* **TEXT SECTION**:
.....

The IMF’s food price index - which tracks the spot prices of the 22
most internationally traded agricultural food items - is now close to
the spike previously reached in June 2008.
Many countries are struggling with the implications of these high
food prices, which exacerbate poverty, inflation, and - for countries
that import food - the balance of payments. The implications are far
reaching. Witness the recent social unrest in the Middle East and North
Africa, some say in response to high bread prices.
Everyone notices when food prices go up. But the poor are hit
especially hard because food makes up a much larger share of their total
expenditures. They have little room to buy cheaper food items or to
spend less on other purchases.
In addition to food prices, the latest issue of F&D focuses on Latin
America’s potential to become a global economic player, how countries
can cope with the rising cost of health care, and whether public
investment in infrastructure is productive.
Not just bad news
Floods, droughts and wildfires around the world have reduced harvests
and pushed prices up. But it’s not just bad news that’s causing the
increase.
As people get richer, they eat more high-protein foods like meat,
dairy products, edible oils, fruits and vegetables, and seafood, and
less staple grains. This increases demand for land and for crops that
are used to feed animals, and that pushes up the price of staple grains
as well.
Another factor leading to food price increases has been the recent
boom in bio-fuels. High oil prices, combined with Government support for
the production of bio-fuels, have boosted demand for agricultural crops
from which bio-fuels are produced, such as corn, sugar, palm kernels,
and rapeseed. And their prices have risen as a result.
High oil prices also have a direct impact on the cost of producing
food. Fuel, including natural gas, is used to produce fertilizers, and
also in all stages of agricultural production, from sowing to harvesting
to distribution.

.....

* **PROVIDED RECORDS**:
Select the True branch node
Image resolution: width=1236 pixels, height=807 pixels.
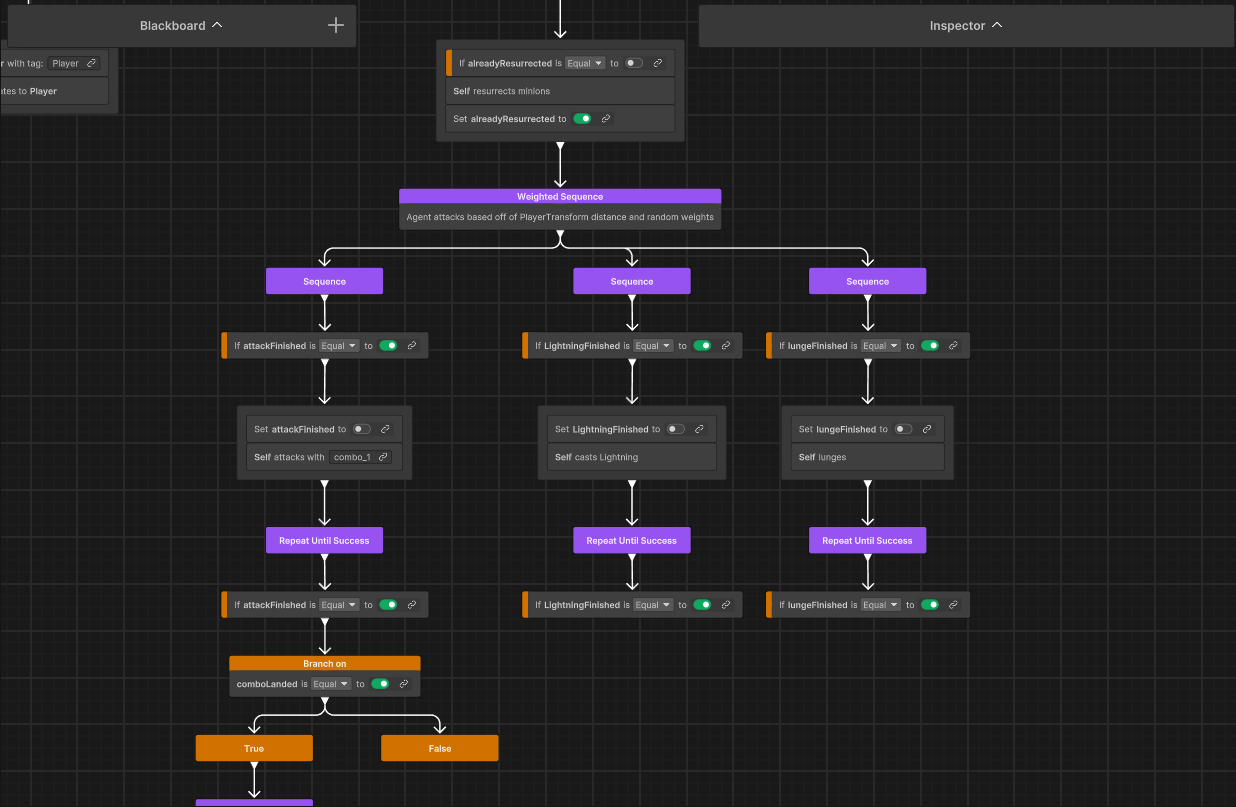click(x=254, y=747)
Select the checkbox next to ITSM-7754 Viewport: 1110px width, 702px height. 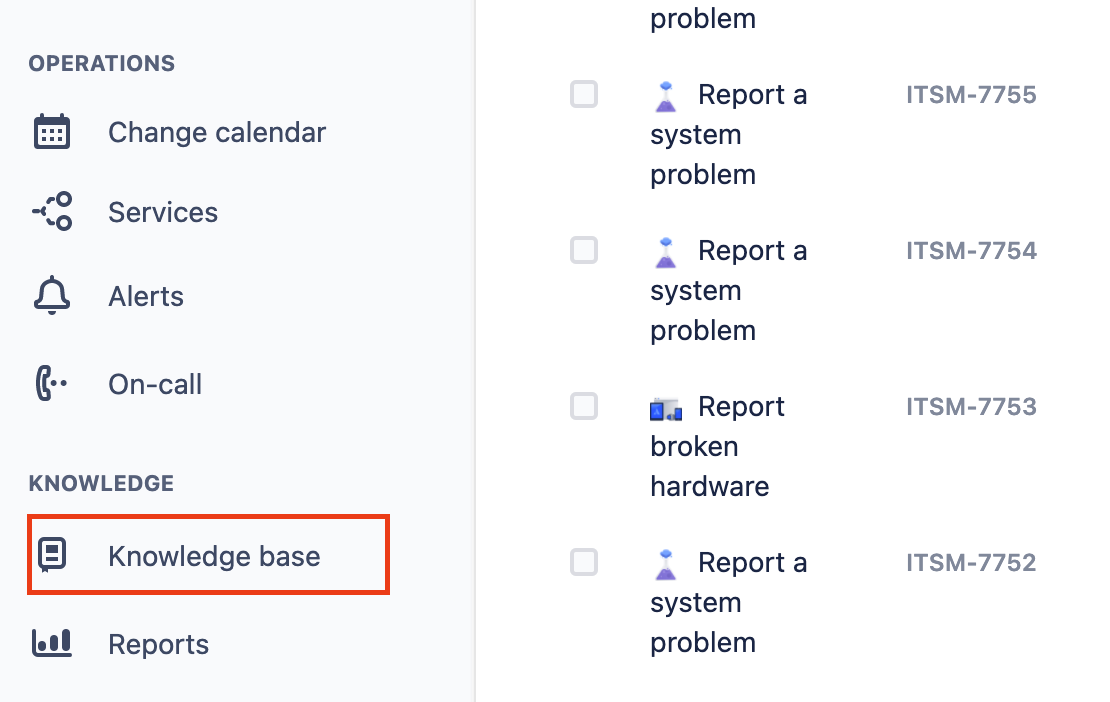click(x=583, y=250)
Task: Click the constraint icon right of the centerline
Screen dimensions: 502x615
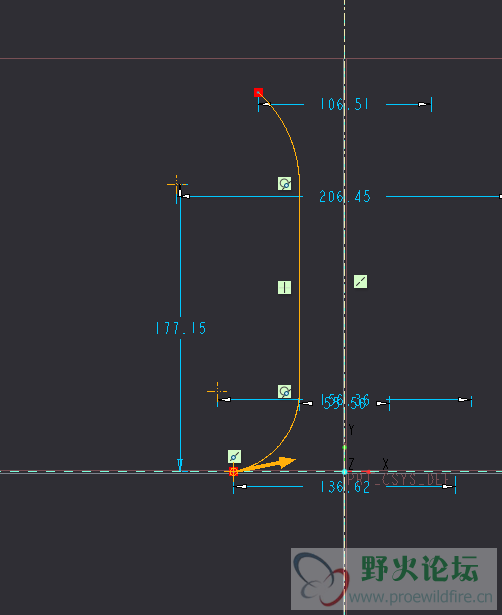Action: 360,282
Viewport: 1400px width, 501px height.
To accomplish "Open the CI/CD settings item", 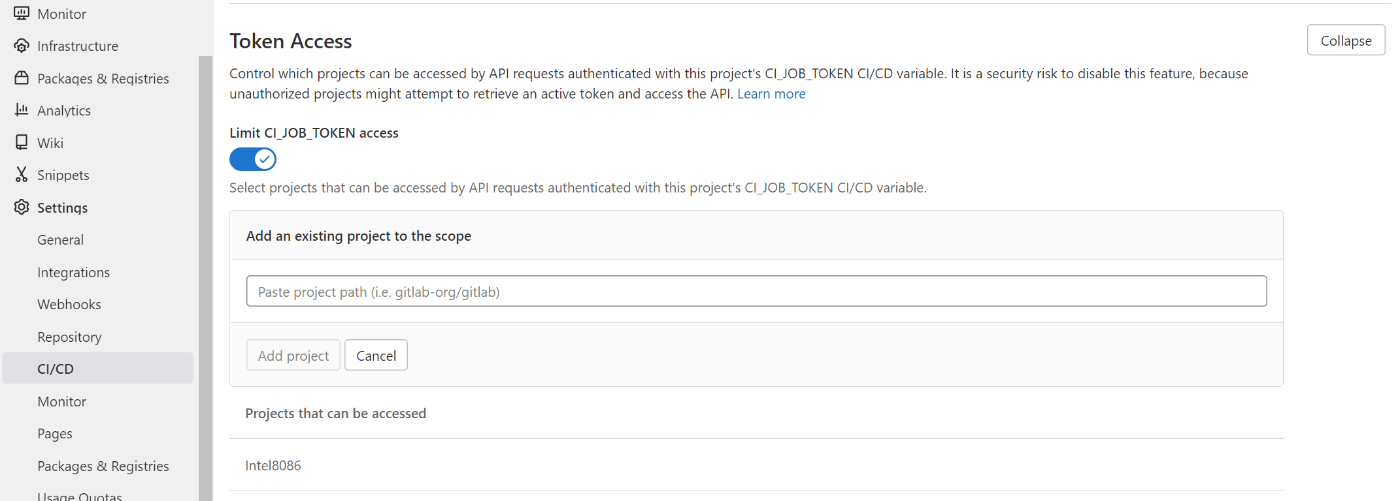I will click(55, 369).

.....

* **TO DO**:
**A)** In the text on rising food prices, why do richer people's eating habits push up the price of staple grains? Answer in one to three sentences.
**B)** Carry on the text on rising food prices from its last sentence.

* **RESPONSES**:
**A)** As people get richer, they eat more high-protein foods such as meat, dairy, and seafood. This raises demand for land and for crops used to feed animals, and that pushes up the price of staple grains too.

**B)**
The increased demand for agricultural commodities is not likely to be
matched by an increase in production, at least any time soon. Growth in
the yield of a hectare of land has stagnated, and it’s hard to find more
land to devote to food production.
Fueling inflation
The surge in international food prices has already caused consumer
price inflation in many economies in early 2011. Such direct
“first-round” effects are part of the normal pass through of prices, and
will fade with time.
But if people expect food prices to continue to go up in price, they
begin to demand higher wages, and this leads to “second-round” effects:
an increase in core inflation.
Helbling and Roache argue that the risk of core inflation rising is
slim for advanced economies, but significant for emerging and developing
countries. In the latter group, food is more important a budget item and
confidence in monetary policy is lower, which means higher wage demands
and expectations of further inflation.
While factors like bad weather are hopefully - temporary, the main
causes underlying the structural change in global food markets will not
be reversed.
Technological advances and increased acreage devoted to food
production may help ease pressures on food markets, but that will take
time. In the meantime, the world may have to adjust to higher food
prices.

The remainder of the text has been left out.